History shows that infectious diseases spread differently in the African-American community.
Benjamin said, “I was around in the early days of the AIDS epidemic and watched that one ravage communities…and even how the opioid epidemic ravaged communities of color.”
Even Dr. Anthony Fauci, immunologist and director of the National Institute of Allergy and Infectious Diseases, said that the coronavirus’ impact on the African-American community reminds him of the AIDS epidemic in the 1980s.
Fauci has served as immunologist and director of the National Institute of Allergy and Infectious Diseases since 1984.
He said, “The greater proportion of my professional career has been defined by HIV/AIDS…African-Americans dying at greater rates from COVID-19 could be a similar moment.”
Leading officials in the fields of medicine, public health and law have criticized the lack of information about race and the coronavirus pandemic.
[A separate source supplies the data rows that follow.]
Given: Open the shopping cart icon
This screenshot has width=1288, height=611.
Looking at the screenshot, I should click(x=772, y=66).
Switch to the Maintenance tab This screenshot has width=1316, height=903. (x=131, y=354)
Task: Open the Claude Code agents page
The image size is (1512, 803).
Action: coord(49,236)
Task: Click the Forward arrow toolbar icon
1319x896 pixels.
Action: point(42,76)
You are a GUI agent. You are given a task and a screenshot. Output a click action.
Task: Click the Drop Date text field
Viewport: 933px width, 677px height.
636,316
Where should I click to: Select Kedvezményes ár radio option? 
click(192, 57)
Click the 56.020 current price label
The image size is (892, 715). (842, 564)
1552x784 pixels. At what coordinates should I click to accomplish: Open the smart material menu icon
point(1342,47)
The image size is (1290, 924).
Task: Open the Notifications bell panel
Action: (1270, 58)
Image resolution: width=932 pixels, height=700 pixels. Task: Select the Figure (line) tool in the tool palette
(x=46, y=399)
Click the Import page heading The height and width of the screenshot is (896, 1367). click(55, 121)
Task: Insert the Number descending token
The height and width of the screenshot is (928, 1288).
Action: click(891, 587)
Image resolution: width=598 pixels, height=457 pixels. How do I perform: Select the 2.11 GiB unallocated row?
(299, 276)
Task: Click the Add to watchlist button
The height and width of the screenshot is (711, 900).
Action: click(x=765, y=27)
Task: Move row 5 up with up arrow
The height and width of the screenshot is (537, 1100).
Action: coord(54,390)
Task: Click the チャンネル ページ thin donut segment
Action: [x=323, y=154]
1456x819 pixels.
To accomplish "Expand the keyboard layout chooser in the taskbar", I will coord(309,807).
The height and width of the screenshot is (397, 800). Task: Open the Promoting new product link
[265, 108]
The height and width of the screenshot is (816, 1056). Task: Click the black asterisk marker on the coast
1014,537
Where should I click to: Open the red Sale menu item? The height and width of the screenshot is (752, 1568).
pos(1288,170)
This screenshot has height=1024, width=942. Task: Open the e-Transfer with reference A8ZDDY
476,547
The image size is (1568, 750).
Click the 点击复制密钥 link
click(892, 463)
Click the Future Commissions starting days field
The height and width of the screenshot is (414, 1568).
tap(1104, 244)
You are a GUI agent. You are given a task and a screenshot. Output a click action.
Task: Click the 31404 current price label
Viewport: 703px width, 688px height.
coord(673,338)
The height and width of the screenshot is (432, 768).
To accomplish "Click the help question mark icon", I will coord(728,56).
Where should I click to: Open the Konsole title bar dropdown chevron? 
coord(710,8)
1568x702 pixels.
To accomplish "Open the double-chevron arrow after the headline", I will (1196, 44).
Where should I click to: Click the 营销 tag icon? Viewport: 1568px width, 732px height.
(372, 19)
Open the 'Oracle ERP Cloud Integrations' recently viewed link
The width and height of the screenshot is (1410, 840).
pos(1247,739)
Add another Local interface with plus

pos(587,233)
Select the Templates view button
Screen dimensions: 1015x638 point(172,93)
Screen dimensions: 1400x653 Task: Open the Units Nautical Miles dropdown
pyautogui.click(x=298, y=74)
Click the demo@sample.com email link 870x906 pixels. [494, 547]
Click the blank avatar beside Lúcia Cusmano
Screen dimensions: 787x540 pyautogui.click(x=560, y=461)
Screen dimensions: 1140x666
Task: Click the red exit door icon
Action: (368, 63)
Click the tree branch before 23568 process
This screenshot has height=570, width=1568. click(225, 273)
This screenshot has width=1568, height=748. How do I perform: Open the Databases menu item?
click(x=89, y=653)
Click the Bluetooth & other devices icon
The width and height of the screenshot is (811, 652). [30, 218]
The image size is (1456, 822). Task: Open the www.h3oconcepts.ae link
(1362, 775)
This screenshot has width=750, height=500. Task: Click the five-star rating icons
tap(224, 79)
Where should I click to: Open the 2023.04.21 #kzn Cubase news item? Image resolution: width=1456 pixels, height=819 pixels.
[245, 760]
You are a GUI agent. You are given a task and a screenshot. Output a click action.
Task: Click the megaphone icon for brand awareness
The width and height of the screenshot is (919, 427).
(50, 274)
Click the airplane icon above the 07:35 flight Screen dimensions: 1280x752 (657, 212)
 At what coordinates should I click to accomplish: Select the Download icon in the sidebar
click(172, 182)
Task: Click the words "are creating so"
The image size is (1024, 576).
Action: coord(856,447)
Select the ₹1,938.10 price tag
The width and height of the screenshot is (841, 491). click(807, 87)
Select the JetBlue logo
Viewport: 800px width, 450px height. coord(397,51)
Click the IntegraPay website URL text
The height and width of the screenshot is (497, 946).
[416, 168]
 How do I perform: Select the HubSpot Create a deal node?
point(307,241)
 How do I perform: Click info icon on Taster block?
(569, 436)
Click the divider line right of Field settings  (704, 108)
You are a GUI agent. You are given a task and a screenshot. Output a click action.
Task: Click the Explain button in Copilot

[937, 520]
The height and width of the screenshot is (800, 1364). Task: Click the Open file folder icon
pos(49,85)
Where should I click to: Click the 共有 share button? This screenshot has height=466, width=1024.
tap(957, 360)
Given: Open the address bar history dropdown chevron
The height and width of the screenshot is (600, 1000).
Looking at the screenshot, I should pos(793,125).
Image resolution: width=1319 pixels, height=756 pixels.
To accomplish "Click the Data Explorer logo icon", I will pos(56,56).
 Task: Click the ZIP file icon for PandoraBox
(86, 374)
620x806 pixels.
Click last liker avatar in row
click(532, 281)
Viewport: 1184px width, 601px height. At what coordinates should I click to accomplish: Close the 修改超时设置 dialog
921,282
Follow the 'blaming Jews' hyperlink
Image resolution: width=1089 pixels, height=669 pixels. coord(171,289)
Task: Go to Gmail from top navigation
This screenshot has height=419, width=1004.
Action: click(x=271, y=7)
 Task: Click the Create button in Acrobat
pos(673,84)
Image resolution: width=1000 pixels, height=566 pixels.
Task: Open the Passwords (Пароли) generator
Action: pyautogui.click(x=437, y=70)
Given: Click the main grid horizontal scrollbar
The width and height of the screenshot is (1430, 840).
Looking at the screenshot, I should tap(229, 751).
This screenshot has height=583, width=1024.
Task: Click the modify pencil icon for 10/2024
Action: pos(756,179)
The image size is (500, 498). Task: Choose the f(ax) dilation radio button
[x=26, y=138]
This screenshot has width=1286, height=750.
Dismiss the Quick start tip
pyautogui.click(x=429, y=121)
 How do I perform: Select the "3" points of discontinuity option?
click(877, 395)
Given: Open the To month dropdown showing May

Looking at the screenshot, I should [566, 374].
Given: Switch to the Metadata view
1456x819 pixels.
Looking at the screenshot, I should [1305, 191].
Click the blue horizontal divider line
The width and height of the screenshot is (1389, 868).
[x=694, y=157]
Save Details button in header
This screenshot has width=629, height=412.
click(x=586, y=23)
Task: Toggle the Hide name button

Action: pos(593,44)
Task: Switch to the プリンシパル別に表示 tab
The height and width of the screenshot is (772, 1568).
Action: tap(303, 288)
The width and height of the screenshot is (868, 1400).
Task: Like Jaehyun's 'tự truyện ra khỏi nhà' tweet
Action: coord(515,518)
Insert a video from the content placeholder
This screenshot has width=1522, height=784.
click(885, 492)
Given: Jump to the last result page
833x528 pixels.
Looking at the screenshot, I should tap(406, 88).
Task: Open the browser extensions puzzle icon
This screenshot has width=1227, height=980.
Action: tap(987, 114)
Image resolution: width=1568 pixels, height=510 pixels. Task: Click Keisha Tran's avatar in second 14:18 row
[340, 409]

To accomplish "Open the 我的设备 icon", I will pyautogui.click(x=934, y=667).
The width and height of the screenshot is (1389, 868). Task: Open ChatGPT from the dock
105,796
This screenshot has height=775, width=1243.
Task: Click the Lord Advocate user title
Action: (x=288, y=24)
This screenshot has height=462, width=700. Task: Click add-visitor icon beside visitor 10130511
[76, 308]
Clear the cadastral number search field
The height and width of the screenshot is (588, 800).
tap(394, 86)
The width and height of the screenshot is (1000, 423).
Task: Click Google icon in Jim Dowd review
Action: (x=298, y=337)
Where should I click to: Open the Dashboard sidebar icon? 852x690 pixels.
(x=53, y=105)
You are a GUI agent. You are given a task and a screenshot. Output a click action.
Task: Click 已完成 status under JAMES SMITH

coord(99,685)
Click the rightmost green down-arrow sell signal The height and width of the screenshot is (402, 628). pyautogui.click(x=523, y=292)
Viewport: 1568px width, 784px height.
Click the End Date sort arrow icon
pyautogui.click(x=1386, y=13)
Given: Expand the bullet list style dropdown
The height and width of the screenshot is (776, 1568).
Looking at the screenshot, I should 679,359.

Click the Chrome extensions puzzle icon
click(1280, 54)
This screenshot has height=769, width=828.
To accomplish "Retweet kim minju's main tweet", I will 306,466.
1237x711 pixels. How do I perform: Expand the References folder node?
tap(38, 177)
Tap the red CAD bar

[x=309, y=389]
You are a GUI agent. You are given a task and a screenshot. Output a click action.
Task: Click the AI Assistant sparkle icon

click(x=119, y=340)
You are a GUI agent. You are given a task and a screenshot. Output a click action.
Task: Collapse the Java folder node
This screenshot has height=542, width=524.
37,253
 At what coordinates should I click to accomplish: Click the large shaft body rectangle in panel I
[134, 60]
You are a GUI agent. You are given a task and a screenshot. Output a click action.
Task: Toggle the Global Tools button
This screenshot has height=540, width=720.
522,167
Many have called the lack of racial data concerning the coronavirus an injustice, which has contributed to a lack of understanding about this virus and its impact on minorities.
“States are reporting data along lines of geography, gender and age—there is no defensible reason for excluding racial data,” said Kristen Clarke, president and executive director of the Lawyers’ Committee for Civil Rights Under Law. “Our ability to fully understand and confront this pandemic requires and demands that we obtain racial data.”
Benjamin said that health officials told him early on that African-Americans were dying at higher rates but he had no way to find data.
“I got calls early on from some state health commissioners that they were seeing a disproportionate number of deaths in people of color. When I initially went looking for the race information early on I couldn’t find it,” Benjamin said. “At that point they were anecdotes and not evidence, but enough of them raise alarms.”
Another alarm that the coronavirus has raised is systemic racism within the healthcare industry, which also includes economic racism.
Fauci said that the current pandemic is “shining a bright light on how unacceptable that is.”
According to ABC News, “Black Americans are also more likely to have underlying conditions such as hypertension, diabetes, high blood pressure and asthma and if a patient with those underlying conditions gets a severe illness they tend to fare worse.”
Fauci said, “It’s not that they’re getting infected more. It’s that when they get infected, they’re underlying medical conditions wind them up in the ICU and ultimately give them a higher death rate.”
Obviously, money, or lack thereof, plays a major role in why coronavirus has had a more adverse affect on the African-American community than on other communities.
Without good paying jobs, many people do not have adequate healthcare.
Furthermore, low-paying hourly jobs like grocery store cashiers and jobs in the food industry could increase the exposure to the coronavirus.
Some out-of-work Americans have said no to temporary jobs that could expose them to coronavirus.
“One of the biggest mistakes supermarkets made early on was not allowing employees to wear masks and gloves when they wanted to,” said supermarket analyst Phil Lempert. “They’re starting to become more proactive now, but it’s still going to be much tougher to hire hundreds of thousands of new workers. We’re going to start seeing people say, ‘I’ll just stay on unemployed instead of risking my life for a temporary job.’”
Furthermore, many African-Americans have distrust for the medical profession after experiencing racism while seeking medical care.
“People are very leery of systems that don’t benefit them. People are very leery of systems that have been disparaging towards them their whole life and all of a sudden you’re going to tell me you’re gonna run in and save me when you haven’t been trying to do that before,” Banks said.